### Problem
Give back exactly the lines of the entries below from the line with "This screenshot has height=812, width=1502." to the line with "Viewport: 1400px width, 840px height.", inclusive, and only those.

[Collected data]
····················

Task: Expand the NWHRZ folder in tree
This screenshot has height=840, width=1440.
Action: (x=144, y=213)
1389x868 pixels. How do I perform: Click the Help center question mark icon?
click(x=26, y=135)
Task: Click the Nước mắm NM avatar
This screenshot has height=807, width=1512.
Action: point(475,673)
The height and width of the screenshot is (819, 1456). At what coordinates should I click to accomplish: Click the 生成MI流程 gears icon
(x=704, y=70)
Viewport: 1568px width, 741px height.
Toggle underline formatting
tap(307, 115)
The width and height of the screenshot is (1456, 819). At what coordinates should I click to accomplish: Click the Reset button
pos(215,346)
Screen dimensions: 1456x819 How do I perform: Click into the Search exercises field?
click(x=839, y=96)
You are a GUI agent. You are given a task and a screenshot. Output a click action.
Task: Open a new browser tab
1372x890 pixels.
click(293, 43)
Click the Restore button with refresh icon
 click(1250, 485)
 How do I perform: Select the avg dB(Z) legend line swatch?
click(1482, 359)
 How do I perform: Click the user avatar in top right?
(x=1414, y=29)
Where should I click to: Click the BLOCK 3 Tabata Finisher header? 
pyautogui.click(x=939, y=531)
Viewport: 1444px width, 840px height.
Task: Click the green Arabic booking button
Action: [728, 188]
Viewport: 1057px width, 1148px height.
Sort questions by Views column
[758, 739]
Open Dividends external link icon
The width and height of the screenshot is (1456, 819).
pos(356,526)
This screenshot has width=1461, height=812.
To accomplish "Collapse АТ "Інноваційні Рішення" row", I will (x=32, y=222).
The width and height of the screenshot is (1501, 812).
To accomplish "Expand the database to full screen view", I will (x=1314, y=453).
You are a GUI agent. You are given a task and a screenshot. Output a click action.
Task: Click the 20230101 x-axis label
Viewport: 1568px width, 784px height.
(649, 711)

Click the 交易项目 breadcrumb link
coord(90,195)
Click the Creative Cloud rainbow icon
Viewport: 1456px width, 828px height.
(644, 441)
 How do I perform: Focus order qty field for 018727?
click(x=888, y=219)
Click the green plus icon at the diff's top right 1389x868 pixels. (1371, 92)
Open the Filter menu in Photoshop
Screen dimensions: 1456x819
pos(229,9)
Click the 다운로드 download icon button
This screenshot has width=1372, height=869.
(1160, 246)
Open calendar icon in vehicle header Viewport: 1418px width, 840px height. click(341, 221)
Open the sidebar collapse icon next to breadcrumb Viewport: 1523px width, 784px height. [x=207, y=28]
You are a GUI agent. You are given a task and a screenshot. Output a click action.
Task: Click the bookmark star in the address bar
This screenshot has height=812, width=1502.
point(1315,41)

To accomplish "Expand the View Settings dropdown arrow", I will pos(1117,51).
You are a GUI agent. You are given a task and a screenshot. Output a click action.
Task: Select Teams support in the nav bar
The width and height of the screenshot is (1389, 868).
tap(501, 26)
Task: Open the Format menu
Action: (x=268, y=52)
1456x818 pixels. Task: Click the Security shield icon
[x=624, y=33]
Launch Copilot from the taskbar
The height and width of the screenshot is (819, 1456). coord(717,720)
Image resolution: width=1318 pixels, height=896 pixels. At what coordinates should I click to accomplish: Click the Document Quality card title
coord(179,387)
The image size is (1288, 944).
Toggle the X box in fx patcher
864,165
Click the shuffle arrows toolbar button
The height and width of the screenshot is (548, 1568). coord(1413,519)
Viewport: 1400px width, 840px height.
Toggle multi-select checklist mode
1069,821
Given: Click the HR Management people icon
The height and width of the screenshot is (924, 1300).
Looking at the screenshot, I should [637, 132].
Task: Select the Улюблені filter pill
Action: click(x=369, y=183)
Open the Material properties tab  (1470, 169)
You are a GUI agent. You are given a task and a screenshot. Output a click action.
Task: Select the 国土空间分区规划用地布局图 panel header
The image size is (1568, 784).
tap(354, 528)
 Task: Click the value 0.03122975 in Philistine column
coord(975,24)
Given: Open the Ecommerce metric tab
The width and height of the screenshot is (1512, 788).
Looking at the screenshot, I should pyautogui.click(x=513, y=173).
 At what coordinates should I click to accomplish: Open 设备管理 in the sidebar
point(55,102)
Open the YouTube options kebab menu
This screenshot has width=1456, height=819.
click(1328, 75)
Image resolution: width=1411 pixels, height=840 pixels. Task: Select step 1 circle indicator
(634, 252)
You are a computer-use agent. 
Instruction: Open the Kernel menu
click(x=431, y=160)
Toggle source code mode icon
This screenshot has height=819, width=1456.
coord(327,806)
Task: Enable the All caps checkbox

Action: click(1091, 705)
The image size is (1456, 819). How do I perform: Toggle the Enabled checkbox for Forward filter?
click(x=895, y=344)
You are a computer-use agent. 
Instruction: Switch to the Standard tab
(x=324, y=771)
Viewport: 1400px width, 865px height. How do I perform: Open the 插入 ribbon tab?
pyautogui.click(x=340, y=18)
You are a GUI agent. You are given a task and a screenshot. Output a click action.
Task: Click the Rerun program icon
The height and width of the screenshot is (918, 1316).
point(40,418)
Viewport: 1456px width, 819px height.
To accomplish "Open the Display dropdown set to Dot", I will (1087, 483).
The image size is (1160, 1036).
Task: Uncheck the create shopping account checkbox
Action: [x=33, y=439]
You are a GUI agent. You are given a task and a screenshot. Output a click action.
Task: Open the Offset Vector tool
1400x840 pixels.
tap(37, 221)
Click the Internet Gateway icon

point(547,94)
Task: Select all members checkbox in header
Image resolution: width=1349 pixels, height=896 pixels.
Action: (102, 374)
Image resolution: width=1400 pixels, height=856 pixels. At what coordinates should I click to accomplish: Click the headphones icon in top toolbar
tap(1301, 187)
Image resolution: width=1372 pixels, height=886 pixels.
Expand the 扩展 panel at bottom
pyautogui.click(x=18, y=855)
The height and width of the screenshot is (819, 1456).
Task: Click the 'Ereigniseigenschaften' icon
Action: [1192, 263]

····················

### Task answer
This screenshot has height=812, width=1502.
point(1315,41)

To accomplish "Expand the View Settings dropdown arrow", I will pos(1117,51).
You are a GUI agent. You are given a task and a screenshot. Output a click action.
Task: Select Teams support in the nav bar
The width and height of the screenshot is (1389, 868).
tap(501, 26)
Task: Open the Format menu
Action: (x=268, y=52)
1456x818 pixels. Task: Click the Security shield icon
[x=624, y=33]
Launch Copilot from the taskbar
The height and width of the screenshot is (819, 1456). coord(717,720)
Image resolution: width=1318 pixels, height=896 pixels. At what coordinates should I click to accomplish: Click the Document Quality card title
coord(179,387)
The image size is (1288, 944).
Toggle the X box in fx patcher
864,165
Click the shuffle arrows toolbar button
The height and width of the screenshot is (548, 1568). coord(1413,519)
Viewport: 1400px width, 840px height.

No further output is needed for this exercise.